Once the line holding "Image resolution: width=457" appears, repeat it and each line after it to the end of the data, exactly and with nothing else; pictures stay out.

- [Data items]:

>>>>

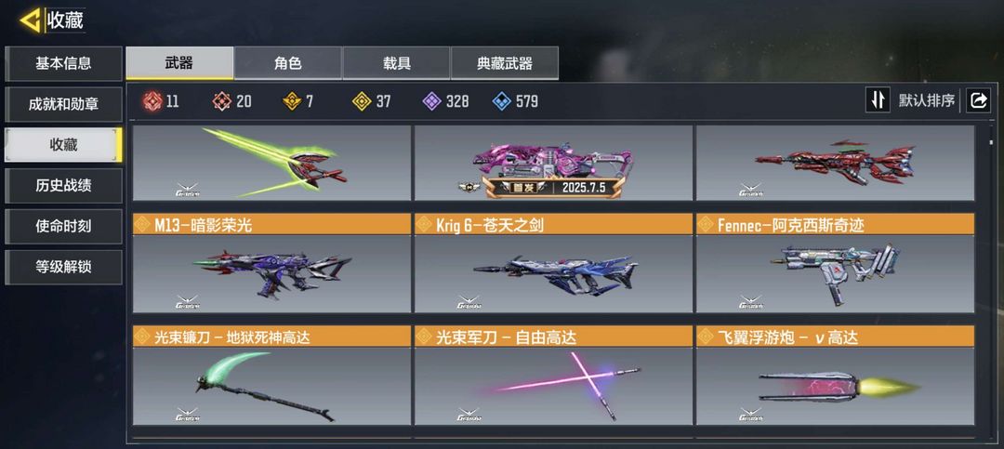Screen dimensions: 1004x449
Task: Filter by blue rarity icon showing 579
Action: (501, 101)
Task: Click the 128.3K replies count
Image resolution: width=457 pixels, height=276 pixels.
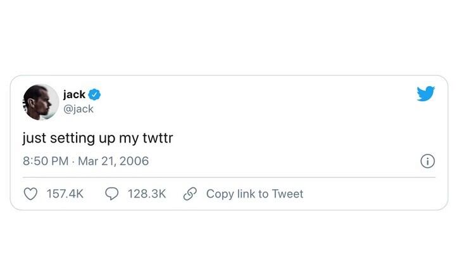Action: (x=147, y=194)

<<<<

- [Solution to the exercise]:
Image resolution: width=457 pixels, height=276 pixels.
Action: (x=147, y=194)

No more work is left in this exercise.